◆ **ABOUT THIS TASK**
If a line in the listing contains "computer", copy it out whole.
━━ STORED DATA
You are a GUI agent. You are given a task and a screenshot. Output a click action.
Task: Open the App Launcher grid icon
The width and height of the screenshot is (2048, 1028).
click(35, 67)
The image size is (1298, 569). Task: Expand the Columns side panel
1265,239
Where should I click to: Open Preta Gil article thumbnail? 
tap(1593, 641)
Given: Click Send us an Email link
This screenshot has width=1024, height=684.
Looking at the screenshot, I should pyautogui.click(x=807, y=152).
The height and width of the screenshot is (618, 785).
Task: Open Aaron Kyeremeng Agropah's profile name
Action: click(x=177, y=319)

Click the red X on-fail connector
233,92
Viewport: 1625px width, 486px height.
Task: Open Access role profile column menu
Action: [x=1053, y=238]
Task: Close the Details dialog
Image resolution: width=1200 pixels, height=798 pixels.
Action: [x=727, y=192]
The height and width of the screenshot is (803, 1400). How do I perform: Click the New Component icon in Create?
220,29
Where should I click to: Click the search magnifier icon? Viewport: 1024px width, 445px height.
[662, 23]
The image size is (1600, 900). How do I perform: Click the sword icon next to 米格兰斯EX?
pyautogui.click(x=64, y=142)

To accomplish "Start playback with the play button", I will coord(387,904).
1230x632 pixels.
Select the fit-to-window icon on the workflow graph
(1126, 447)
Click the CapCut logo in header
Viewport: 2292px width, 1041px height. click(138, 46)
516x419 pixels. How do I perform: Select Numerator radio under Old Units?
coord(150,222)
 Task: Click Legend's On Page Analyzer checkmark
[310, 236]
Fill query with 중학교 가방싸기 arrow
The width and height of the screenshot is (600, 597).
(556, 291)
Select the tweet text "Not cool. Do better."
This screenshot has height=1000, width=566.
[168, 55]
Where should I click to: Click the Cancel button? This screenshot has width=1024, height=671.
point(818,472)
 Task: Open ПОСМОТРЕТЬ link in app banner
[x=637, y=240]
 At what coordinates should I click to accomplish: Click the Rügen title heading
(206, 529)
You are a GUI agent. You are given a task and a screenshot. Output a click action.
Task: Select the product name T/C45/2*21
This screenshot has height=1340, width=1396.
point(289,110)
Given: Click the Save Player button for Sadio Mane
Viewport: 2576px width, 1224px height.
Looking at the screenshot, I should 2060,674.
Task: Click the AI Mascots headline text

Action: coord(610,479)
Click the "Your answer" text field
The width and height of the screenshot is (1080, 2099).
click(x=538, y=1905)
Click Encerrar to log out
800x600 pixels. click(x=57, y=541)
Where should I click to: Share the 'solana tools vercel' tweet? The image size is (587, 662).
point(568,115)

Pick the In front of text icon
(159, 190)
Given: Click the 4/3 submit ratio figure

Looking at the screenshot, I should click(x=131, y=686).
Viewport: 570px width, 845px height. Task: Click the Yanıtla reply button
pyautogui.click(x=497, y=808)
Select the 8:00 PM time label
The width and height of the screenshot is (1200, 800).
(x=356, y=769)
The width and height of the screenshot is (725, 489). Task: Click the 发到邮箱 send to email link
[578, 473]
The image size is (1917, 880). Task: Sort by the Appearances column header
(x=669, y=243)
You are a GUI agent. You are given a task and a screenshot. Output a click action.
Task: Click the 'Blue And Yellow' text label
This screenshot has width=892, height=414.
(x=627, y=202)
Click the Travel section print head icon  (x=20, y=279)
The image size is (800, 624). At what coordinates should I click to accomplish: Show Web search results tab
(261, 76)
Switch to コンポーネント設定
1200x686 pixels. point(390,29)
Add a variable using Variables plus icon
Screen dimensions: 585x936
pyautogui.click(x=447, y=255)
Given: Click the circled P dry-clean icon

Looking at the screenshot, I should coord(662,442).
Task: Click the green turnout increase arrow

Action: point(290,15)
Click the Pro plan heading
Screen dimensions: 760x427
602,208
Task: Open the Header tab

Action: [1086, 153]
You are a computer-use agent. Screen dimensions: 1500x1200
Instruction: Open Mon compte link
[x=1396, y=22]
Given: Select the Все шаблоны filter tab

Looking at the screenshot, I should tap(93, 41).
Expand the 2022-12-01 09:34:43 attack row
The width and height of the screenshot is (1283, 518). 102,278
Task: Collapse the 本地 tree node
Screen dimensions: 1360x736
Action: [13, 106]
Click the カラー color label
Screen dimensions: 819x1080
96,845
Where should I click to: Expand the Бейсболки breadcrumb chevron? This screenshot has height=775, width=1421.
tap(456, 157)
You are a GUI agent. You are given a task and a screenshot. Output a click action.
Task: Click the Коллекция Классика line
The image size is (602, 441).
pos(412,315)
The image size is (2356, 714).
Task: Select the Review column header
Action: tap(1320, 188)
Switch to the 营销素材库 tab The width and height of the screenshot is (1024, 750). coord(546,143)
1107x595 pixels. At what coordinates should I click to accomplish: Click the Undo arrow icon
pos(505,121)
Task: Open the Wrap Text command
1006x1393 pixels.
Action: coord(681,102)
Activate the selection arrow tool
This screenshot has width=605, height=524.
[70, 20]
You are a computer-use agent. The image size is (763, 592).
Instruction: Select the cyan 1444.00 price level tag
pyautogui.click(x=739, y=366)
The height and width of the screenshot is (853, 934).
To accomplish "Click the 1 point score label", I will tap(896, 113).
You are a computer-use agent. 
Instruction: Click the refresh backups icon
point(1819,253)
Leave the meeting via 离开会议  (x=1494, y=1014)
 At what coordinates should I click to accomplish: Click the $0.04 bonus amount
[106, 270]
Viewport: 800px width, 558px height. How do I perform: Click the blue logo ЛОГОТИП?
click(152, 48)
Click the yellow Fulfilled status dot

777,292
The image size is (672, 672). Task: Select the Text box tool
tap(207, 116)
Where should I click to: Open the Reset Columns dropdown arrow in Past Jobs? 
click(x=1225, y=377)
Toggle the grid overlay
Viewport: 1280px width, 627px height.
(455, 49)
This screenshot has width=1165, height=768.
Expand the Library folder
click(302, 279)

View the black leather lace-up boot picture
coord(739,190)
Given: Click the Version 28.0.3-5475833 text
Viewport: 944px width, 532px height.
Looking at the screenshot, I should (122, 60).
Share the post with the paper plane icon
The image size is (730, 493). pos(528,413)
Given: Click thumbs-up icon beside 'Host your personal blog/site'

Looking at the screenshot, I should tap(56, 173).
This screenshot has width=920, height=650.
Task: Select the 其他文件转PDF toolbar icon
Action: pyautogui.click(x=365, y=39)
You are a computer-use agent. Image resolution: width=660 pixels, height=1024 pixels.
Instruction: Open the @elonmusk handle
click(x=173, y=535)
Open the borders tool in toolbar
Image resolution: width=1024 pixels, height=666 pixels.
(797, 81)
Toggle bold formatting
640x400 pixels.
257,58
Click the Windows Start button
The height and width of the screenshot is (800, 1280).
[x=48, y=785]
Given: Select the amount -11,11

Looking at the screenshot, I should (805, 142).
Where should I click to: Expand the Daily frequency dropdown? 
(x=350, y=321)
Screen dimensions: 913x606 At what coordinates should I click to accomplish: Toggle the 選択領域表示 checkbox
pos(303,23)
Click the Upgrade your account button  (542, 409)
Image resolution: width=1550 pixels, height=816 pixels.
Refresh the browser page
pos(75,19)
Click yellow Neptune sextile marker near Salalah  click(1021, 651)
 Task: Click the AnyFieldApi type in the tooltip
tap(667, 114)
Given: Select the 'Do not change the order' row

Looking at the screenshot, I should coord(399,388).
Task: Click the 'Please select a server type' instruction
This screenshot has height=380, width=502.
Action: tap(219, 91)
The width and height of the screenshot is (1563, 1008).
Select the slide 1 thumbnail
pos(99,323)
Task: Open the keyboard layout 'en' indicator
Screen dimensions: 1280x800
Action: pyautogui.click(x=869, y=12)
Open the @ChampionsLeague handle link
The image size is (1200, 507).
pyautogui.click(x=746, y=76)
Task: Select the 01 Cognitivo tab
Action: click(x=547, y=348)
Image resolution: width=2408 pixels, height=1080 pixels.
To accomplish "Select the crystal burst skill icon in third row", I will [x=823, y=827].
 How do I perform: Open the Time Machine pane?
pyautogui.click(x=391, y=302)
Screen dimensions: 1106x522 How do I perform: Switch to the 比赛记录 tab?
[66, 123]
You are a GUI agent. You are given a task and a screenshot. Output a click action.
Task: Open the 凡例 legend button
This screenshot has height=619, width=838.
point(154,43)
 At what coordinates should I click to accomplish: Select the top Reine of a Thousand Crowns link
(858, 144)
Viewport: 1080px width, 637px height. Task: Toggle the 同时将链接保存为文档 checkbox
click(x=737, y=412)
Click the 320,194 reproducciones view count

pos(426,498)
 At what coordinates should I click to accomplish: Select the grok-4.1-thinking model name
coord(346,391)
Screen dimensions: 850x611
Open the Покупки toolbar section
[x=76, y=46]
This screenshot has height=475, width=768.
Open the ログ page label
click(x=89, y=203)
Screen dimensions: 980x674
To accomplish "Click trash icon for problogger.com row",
━━━━
◆ **YOUR SOLUTION**
You are a computer-use agent. Screen dimensions: 1500x1200
You are a computer-use agent. The image size is (763, 592).
You are a computer-use agent. 
You are a computer-use agent. Image resolution: width=660 pixels, height=1024 pixels.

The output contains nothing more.